Recenser l’investissement et toutes les redevances courantes
Selon le concept, le droit d’entrée s’ajoute aux dépenses de localisation, d’aménagement, d’équipement, de marchandises, de personnel, de formation, de marketing local et de moyens d’exploitation. Des redevances fixes ou liées au chiffre d’affaires peuvent aussi être dues pour le réseau, le marketing ou l’informatique. Pour chaque montant, demandez ce qui est inclus, si la TVA et les frais de financement sont pris en compte et quels investissements devront être renouvelés. Comparez les offres selon le besoin total de financement et un plan de liquidités couvrant la mise en place et le démarrage, et non selon le droit d’entrée annoncé le plus bas.
Examiner concrètement les prestations du franchiseur
Un réseau de franchise peut fournir la marque, les processus opérationnels, la formation, les achats, l’informatique, le marketing et un accompagnement continu. L’essentiel n’est pas la longueur de cette liste, mais de savoir qui assume quelle tâche, à quel moment et à quel coût. Faites préciser la formation initiale, l’évaluation du site, l’accompagnement à l’ouverture, les obligations d’approvisionnement et de système ainsi que la disponibilité de l’assistance au quotidien. Des échanges avec plusieurs franchisés existants permettent de mieux apprécier le soutien réellement fourni et la rapidité de réaction ; les seules affirmations du processus de vente ne suffisent pas.
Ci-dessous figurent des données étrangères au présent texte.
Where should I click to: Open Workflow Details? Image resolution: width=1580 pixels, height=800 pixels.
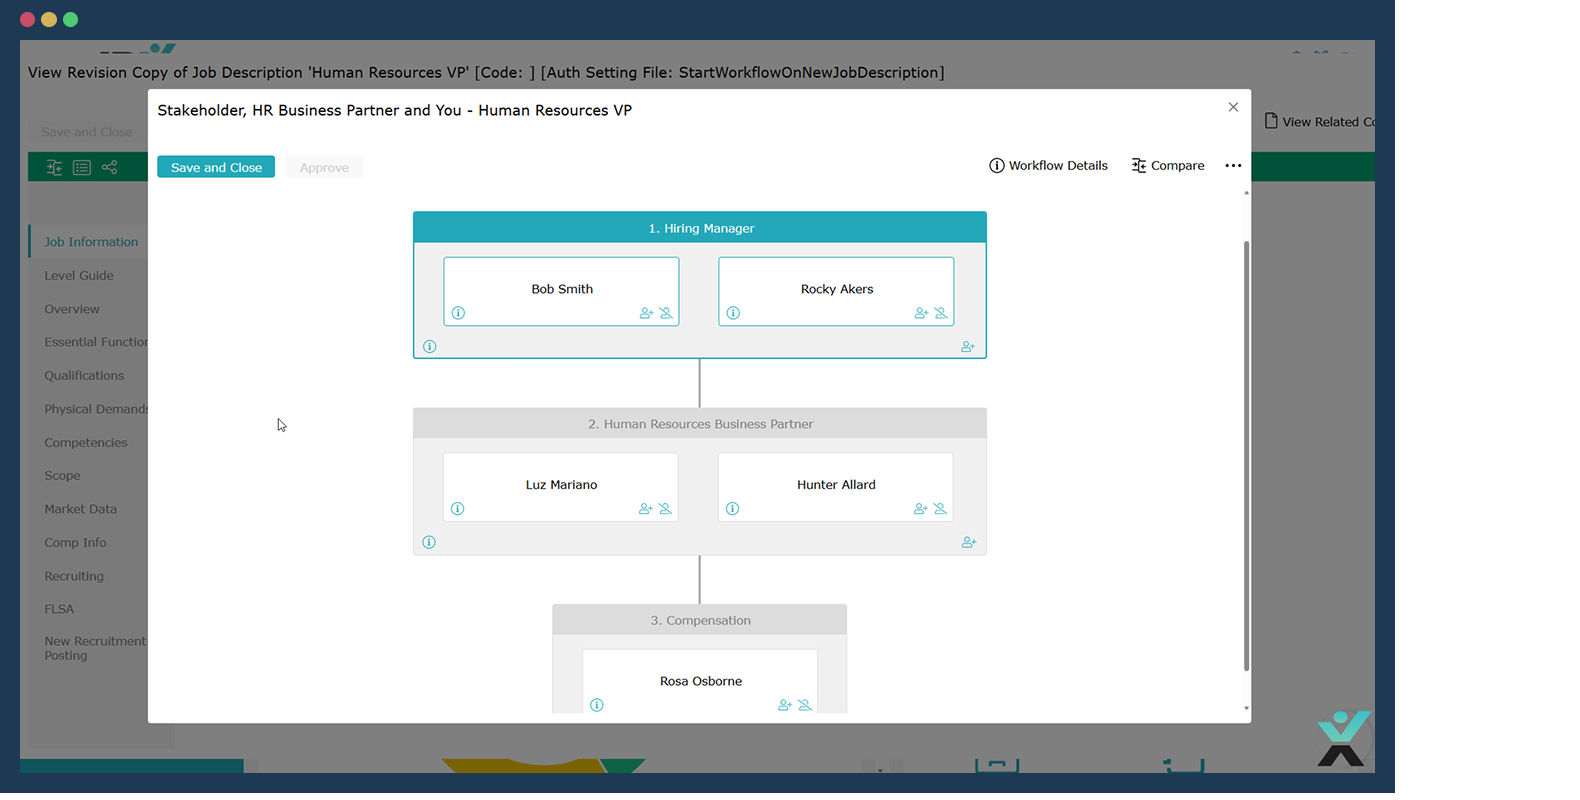pos(1048,166)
Questionner le site, le territoire et les hypothèses économiques
Un concept connu ne fonctionne pas automatiquement partout. Examinez le public cible, la fréquentation, la concurrence, le loyer, la disponibilité du personnel, les voies d’approvisionnement et le territoire défini au contrat. Les hypothèses de chiffre d’affaires ou de rentabilité doivent reposer sur une base identifiable : sites comparables, période, degré de maturité et coûts inclus. Établissez votre propre scénario avec un démarrage plus lent et des coûts plus élevés. Même si le franchiseur valide le site, il faut savoir quelle analyse il effectue et quel risque économique reste supporté par le franchisé.
Comprendre le contrat et la sortie avant de s’engager
Le contrat de franchise règle notamment les droits d’utilisation, le territoire, les redevances, les obligations d’approvisionnement, les normes de qualité, les données, la durée, la prolongation et la fin de la relation. Vérifiez aussi si le point de vente peut être vendu, transféré ou remis à un successeur, sous quelles conditions, et quelles obligations subsistent après la fin du contrat. Ces éléments déterminent votre marge de manœuvre entrepreneuriale et la valeur d’une sortie future. Le contrat, le modèle financier, le bail ou l’engagement lié au site ainsi que les sûretés personnelles doivent être examinés ensemble avant tout engagement à long terme.